#### LESETEXT
--------------------------------------------------
Es geht in diesem Buch um nicht weniger als Europas Zukunft. Sergio Fabbrini liefert mit „Europe’s Future – Decoupling and Reforming“ einen Debattenbeitrag, der zur Auseinandersetzung mit den Krisen der 2010er Jahre ebenso anregt wie zum Nachdenken darüber, wie die inneren Spaltungen der Europäischen Union (EU) zu erklären und zu überwinden sind.

Zu diesem Zweck befasst sich Fabbrini (1) mit den Krisen der 2010er Jahre (Euro, Migration) und skizziert präzise die beteiligten Akteure, die ergriffenen Maßnahmen und ihre (demokratische) Legitimation. Er folgert daraus (2), dass die unzureichenden politischen Antworten auf die Krisen wesentlich auf den Entscheidungsmodus zurückzuführen sind: Intergouvernementale Kompromisse prägen die Politik in diesen Bereichen. (3) Die Unzufriedenheit mit den ineffizienten Politikergebnissen wiederum habe populistische und nationalistische Strömungen genährt. (4) Aus den Politikfeldkrisen habe sich eine veritable Systemkrise entwickelt, der nach Einschätzung von Fabbrini nur durch eine grundlegende institutionelle Reform begegnet werden kann. (5) Als konkreten Reformvorschlag empfiehlt Fabbrini eine Aufspaltung der EU in (i) eine Wirtschaftsgemeinschaft, die den Binnenmarkt steuert und über eng begrenzte Kompetenzen in diesem Bereich verfügt; und (ii) eine föderale Union, deren Mitglieder bewusst eine politische Union anstreben.

Im ersten Kapitel steht die Frage im Mittelpunkt, wie sich ein duales politisches System entwickelt hat, in dem für verschiedene Politikfelder unterschiedliche Prinzipien der Entscheidungsfindung gelten. In der Folge üben unterschiedliche Organe primären Einfluss auf die Politikgestaltung, je nach supranationalem oder intergouvernementalem governance-Prinzip. Während Kommission, Europäische Zentralbank und Gerichtshof in der supranationalen Regierungsform einflussreich sind, bleiben die nationalen Exekutiven durch den Europäischen Rat und den Ministerrat bei intergouvernementalen Strukturen die entscheidenden Akteure. Um diese institutionelle Doppel-Entwicklung zu verdeutlichen, behandelt Fabbrini die frühe europäische Integrationsgeschichte der 1950er Jahre ebenso wie die entscheidenden Vertragsrevisionen von Maastricht bis Lissabon und zeigt exakt auf, wie der Vertrag von Lissabon das duale System konsolidiert. Hier klingt bereits das Kern-Argument des Autors an: Euro- und Asylpolitik sind im intergouvernementalen Modus verankert, was die Krisen dieser Politikfelder aufgrund eines ineffizienten Politikmodus (Einstimmigkeit, Kompromisse, gegenseitige Kontrolle) verschärft und zu inneren Spaltungen geführt habe.
--------------------------------------------------
Knüpfe bitte an den Lesetext über Fabbrinis Buch zu Europas Zukunft an und setze ihn nach seinem letzten Satz fort.

#### INHALT DER LISTE
--------------------------------------------------
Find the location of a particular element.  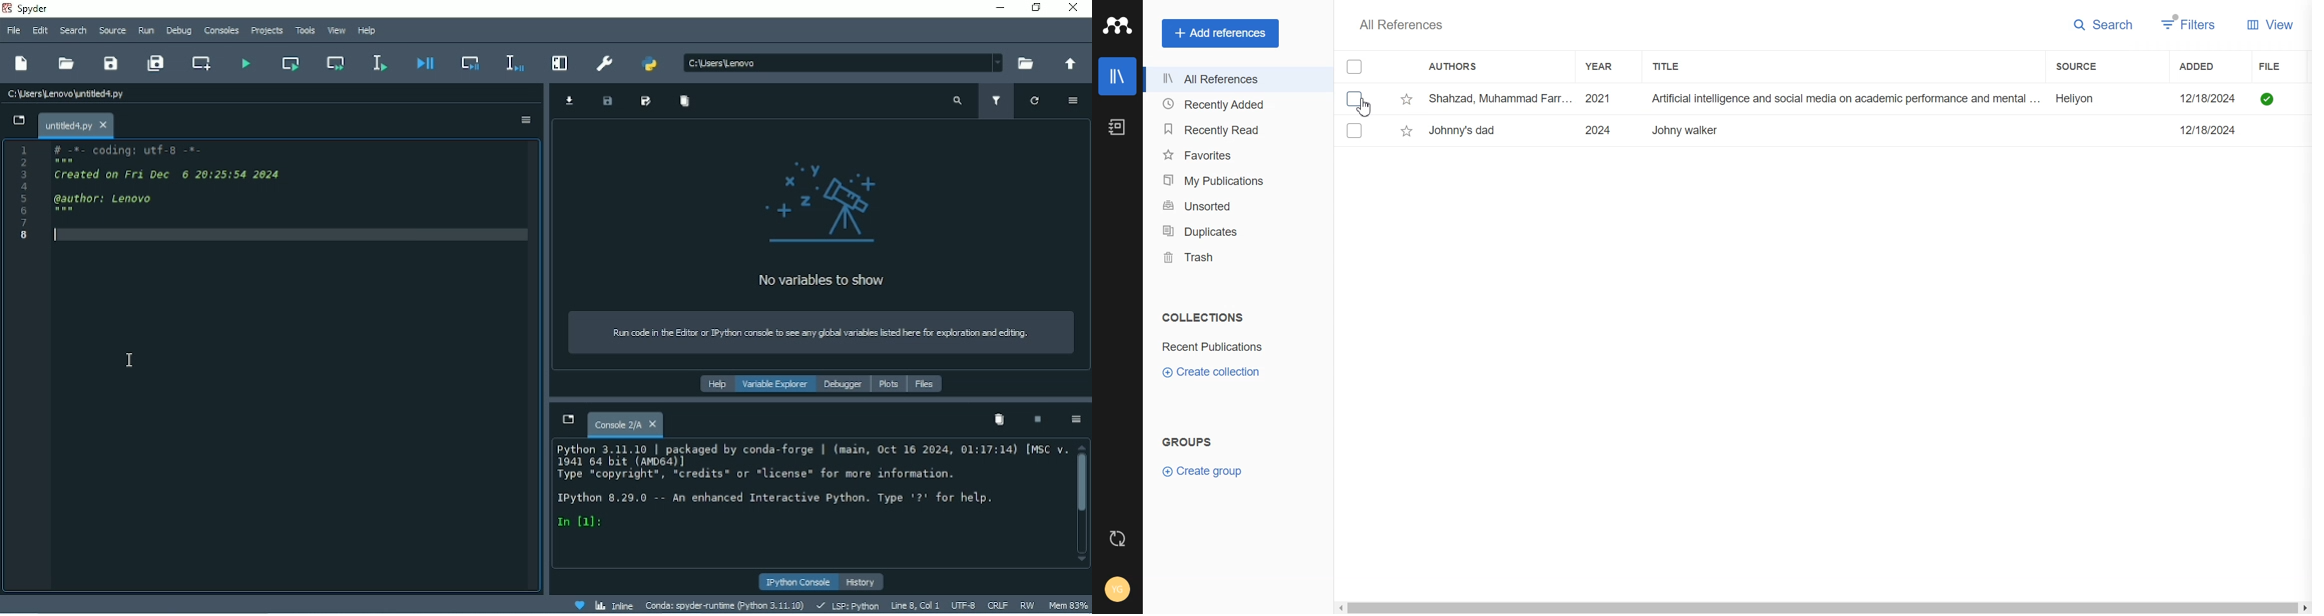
--------------------------------------------------
#### ERGEBNIS DER ÜBUNG
Die Infragestellung dieses Politikstils untermauert Sergio Fabbrini im zweiten Kapitel, indem er ein wichtiges demokratietheoretisches Argument einbringt: Wähler haben ihre Regierungen für nationale Entscheidungen legitimiert. Doch wenn diese auf europäischer Ebene Entscheidungen treffen, dann betreffen deren Auswirkungen andere Wähler in anderen Ländern. Deshalb müssten Entscheidungen auf europäischer Ebene durch Institutionen getroffen werden, die durch eine europäische Wählerschaft legitimiert sind. Denn Legitimation – so Sergio Fabbrini – überträgt sich nicht von der nationalen auf die europäische Ebene.

Abgesehen von dieser demokratietheoretischen Einordnung konzentriert sich Fabbrini in diesem Kapitel auf die Konsequenzen der intergouvernementalen Regierungsform. Dazu weist er auf Dilemmata im intergouvernementalen Verfassungsmodell hin, die sich aus der konsensualen bzw. einstimmigen Entscheidungsfindung ergeben und bespricht sowohl die Euro-Rettungs- als auch die Flüchtlingspolitik vor diesem Hintergrund.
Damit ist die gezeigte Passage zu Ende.